- **Dataset content**:
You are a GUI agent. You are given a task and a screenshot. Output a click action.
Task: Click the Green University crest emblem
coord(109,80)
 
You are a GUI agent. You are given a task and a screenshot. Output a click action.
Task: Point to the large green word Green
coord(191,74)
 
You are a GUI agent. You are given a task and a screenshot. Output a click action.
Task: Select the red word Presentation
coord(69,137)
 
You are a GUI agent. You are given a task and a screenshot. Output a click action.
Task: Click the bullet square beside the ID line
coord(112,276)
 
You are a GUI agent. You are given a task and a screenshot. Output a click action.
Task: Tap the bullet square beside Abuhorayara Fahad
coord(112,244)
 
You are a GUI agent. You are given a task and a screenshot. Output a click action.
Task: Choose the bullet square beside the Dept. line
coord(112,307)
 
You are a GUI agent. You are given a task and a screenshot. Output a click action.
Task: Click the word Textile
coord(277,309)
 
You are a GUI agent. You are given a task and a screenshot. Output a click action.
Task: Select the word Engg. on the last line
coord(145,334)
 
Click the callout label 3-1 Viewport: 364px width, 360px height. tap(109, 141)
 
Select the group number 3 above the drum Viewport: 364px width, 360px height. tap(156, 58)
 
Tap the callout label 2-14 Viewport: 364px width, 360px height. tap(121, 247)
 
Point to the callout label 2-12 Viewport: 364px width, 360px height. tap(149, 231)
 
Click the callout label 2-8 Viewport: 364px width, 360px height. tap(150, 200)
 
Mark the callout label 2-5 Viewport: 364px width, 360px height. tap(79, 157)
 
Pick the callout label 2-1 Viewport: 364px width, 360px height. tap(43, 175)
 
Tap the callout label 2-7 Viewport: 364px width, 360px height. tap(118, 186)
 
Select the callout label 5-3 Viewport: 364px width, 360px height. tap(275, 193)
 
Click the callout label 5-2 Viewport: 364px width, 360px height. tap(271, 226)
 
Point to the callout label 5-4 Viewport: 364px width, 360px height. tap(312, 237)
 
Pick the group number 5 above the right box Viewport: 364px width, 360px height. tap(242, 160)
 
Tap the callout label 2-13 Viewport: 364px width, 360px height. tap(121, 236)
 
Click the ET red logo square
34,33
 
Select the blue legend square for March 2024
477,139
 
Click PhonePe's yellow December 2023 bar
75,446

- **Your instructions**: Please update the entries above, changing every "callout label" to "numbered tag" and leaving all else as it stands.

- **Written reply**:
You are a GUI agent. You are given a task and a screenshot. Output a click action.
Task: Click the Green University crest emblem
coord(109,80)
 
You are a GUI agent. You are given a task and a screenshot. Output a click action.
Task: Point to the large green word Green
coord(191,74)
 
You are a GUI agent. You are given a task and a screenshot. Output a click action.
Task: Select the red word Presentation
coord(69,137)
 
You are a GUI agent. You are given a task and a screenshot. Output a click action.
Task: Click the bullet square beside the ID line
coord(112,276)
 
You are a GUI agent. You are given a task and a screenshot. Output a click action.
Task: Tap the bullet square beside Abuhorayara Fahad
coord(112,244)
 
You are a GUI agent. You are given a task and a screenshot. Output a click action.
Task: Choose the bullet square beside the Dept. line
coord(112,307)
 
You are a GUI agent. You are given a task and a screenshot. Output a click action.
Task: Click the word Textile
coord(277,309)
 
You are a GUI agent. You are given a task and a screenshot. Output a click action.
Task: Select the word Engg. on the last line
coord(145,334)
 
Click the numbered tag 3-1 Viewport: 364px width, 360px height. tap(109, 141)
 
Select the group number 3 above the drum Viewport: 364px width, 360px height. tap(156, 58)
 
Tap the numbered tag 2-14 Viewport: 364px width, 360px height. tap(121, 247)
 
Point to the numbered tag 2-12 Viewport: 364px width, 360px height. tap(149, 231)
 
Click the numbered tag 2-8 Viewport: 364px width, 360px height. tap(150, 200)
 
Mark the numbered tag 2-5 Viewport: 364px width, 360px height. tap(79, 157)
 
Pick the numbered tag 2-1 Viewport: 364px width, 360px height. tap(43, 175)
 
Tap the numbered tag 2-7 Viewport: 364px width, 360px height. tap(118, 186)
 
Select the numbered tag 5-3 Viewport: 364px width, 360px height. tap(275, 193)
 
Click the numbered tag 5-2 Viewport: 364px width, 360px height. tap(271, 226)
 
Point to the numbered tag 5-4 Viewport: 364px width, 360px height. tap(312, 237)
 
Pick the group number 5 above the right box Viewport: 364px width, 360px height. tap(242, 160)
 
Tap the numbered tag 2-13 Viewport: 364px width, 360px height. tap(121, 236)
 
Click the ET red logo square
34,33
 
Select the blue legend square for March 2024
477,139
 
Click PhonePe's yellow December 2023 bar
75,446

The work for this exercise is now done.